The problem actually occured in the case of the MPI run. You
wrote that you had checked the MPI case. Did you run your test on
one or more than one nodes? When I run my calculation on
one node (with MPI) everything is fine. If more than one node
is used the above problem occurs. Could you try to run
a test on a more than one node?
Best regards,
Evgeniy
-
Hi Evgeniy,
If ricc2 prints out an error about empty input files, the processes on the remote system(s) might run in the wrong working directory.
Did you set the working directory for this job in the submit script to SLURM? Something like
#SBATCH -D /home/me/Turbomole-job/here-is-my-input/
If yes: could you please start such a parallel MPI run on more than one nodes and send all the files generated to the Turbomole support?
Regards,
Uwe
-
Hi Uwe,
Thanks for joining in the discussion of the problem.
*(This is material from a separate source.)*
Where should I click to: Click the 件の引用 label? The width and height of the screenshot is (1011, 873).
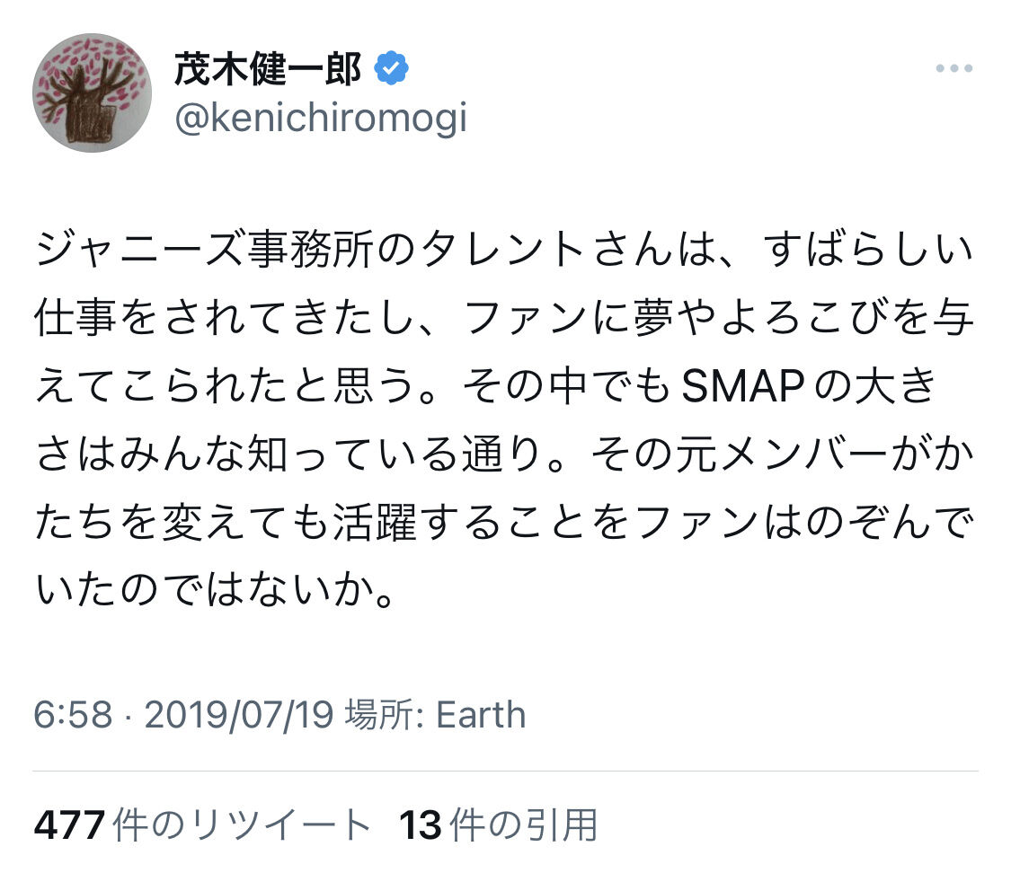[524, 825]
I have just sent a tar with the files to the TM support.
Best regards,
Evgeniy
-
Hi Evgeniy,
Just to follow up on your question: I also tested a case where a 32-CPU MPI job is distributed to two 16-CPU machines (CC2 geometry optimization). The job ran fine. My SLURM script does not enforce a directory with #SBATCH -D (since the default configuration on the cluster appears to be use the original submit directory, anyway). How does your SLURM script look, by the way? (or maybe Uwe already solved the case based on the data you sent him)
Antti
-
Hi Antti,
It's still unsolved :( , which is a pity as 6.5 seems to be faster than 6.4 or any earlier version of TM.
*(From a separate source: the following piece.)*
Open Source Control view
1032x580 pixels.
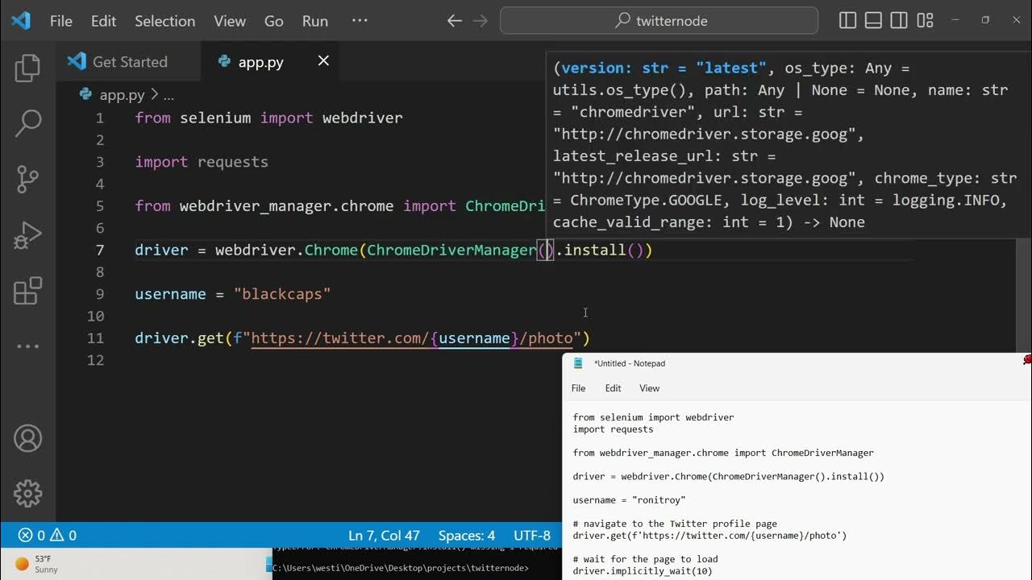point(27,179)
Normally I do not use #BATCH -D . It does not seem to matter. Yet I used it when I ran the test for Uwe.
Normally, my slurm script looks the following:
#!/bin/bash
#SBATCH -N 4
#SBATCH -n 64
export PARA_ARCH=MPI
export TURBODIR=$HOME/Helics3a/prog/turbo-6.5/TURBOMOLE
export TURBOMOLE_SYSNAME=x86_64-unknown-linux-gnu
export PATH=$TURBODIR/bin/${TURBOMOLE_SYSNAME}_mpi:$TURBODIR/mpirun_scripts:$TURBODIR/scripts:/bin:/usr/bin:$PATH
srun -l /bin/hostname | sort -n | awk '{print $2}' > $PWD/hosts
export HOSTS_FILE=$PWD/hosts
export PARNODES=$SLURM_NTASKS
jobex -ri -gcart 4 -c 500 -level cc2 -keep
Best regards,
Evgeniy
-
Hi Evgeniy,
Your script is very straightforward so it's really difficult to say what could go wrong. At this point some strange NFS issue is the only idea I have left. Do all the nodes have proper access to "control" if you check this before ricc2 with e.g.
srun head -n 1 control
(so you should get 64 times the first row in the control file)
Antti
-
Hi Antti,
I am not sure I can do this while running jobex, because ricc2 is called
from jobex.
Well, I think the whole problem has to du with some "asynchronization" of the processes.
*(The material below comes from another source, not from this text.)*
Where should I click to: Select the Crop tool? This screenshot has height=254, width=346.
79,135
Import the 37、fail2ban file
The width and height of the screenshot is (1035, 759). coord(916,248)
I would like to insert "sleep" for a few seconds in jobex before ricc2 to let all the processes finish
dscf. Don't you happen to know where in jobex ricc2 is called during an optimization cycle?
Best regards,
Evgeniy
-
Hi Evgeniy,
You could try the "srun head -n 1 control" even before running jobex since this would show that everything is OK with the shared disk. I'm not sure but it could be that for dscf only the master process accesses the control file, while for ricc2 every process wants to access the control file. So, dscf could work even if there is soe disk issue. But this is just a guess. In any case, if you want to tweak jobex, you should have a look at two subroutines in the beginning of the script: scf_energy() and gradient(). In fact, the scf_energy subroutine does include the following lines right after executing dscf:
sleep 1
sync
So, you could just increase the sleeping time to test your hypothesis. But I guess the "sync" command should also take care of the file synchronization.
antti
-
Hi Antti,
Thanks for your suggestions. I put "srun head -n 1 control" in the script file
and it gave 64 outputs, so it seems OK with the shared disk in the beginning.
Increasing the sleep time however didn't help.
So, it seems to be inexplicable at the moment; can relate to the hardware of the cluster.
Best regards,
Evgeniy